The ASRock P67 Extreme4 might fit your needs, it's only $159 at Newegg. Since other ASRock boards sometimes limit CPU voltage, I downloaded the manual and saw the max you can raise voltage is 0.500, which for most people is more than enough to get 4.6-4.8 gig out of the Sandy Bridge. But, for the extreme overclockers with better cooling solutions, this might not be enough voltage to make you happy.
The socket has lost a pin: now 1155 instead of 1156 IIRC.
How do you know the price? It's not listed.
x58 still seems like a better performer
x58 still seems like a better performer
x58 still seems like a better performer
Aye, please do tell how you came to that conclusion?
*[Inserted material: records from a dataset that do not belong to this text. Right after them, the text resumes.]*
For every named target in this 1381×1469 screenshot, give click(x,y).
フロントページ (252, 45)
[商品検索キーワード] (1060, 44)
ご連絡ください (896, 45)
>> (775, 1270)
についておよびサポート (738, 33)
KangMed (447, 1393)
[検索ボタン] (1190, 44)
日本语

Clock-for-clock in every bench in my review (minus PoV Ray & 7zip), X58 lost to Sandy Bridge. Just as one example, the Pifast result I got at 5GHz was a mere .01s slower than a 980X at 6GHz on the bot, and mine was with a completely un-tweaked, 24/7 use copy of Windows 7 x64.
If you commonly use applications that require 12 threads of computing power, the X58 platform with an Intel hex-core is the way to go. Likewise, if you find yourself dissatisfied with results under ~6GHz, or you simply find it boring to overclock with a multiplier and not much else, X58 may be better. For all other purposes, it seems Sandy Bridge is the way to go.
I'd love to see some of your 5Ghz results
Just the 3DMarks. Once I have an opportunity I'll run a couple.
From the reviews I've seen, Sandy Bridge kicks butt in gaming benchmarks. Even the i5 2500K version is excellent and does almost as well as bigger brother i7 2600K. The real difference is the i7 verson has HT enabled for a total of 8 threads, where as the i5 don't.
Here are my thoughts. If you already have a 1366 socket i7 like the 920, you certainly have a good system and don't really need to upgrade (although for most things it still is an upgrade). The high end hex core CPUs are the only thing really giving Sandy Bridge a run for the money, but at a much higher cost. For those like me that are stuck in the past and are still running a 775 socket, well the Sandy Bridge looks pretty awesome and would definitely be a worthy upgrade.
Bit disappointed in Intel for not releasing a six and eight core version. Hopefully it will be later this year before q4 of 2011 or I might have to go with AMD for an 32nm eight core solution.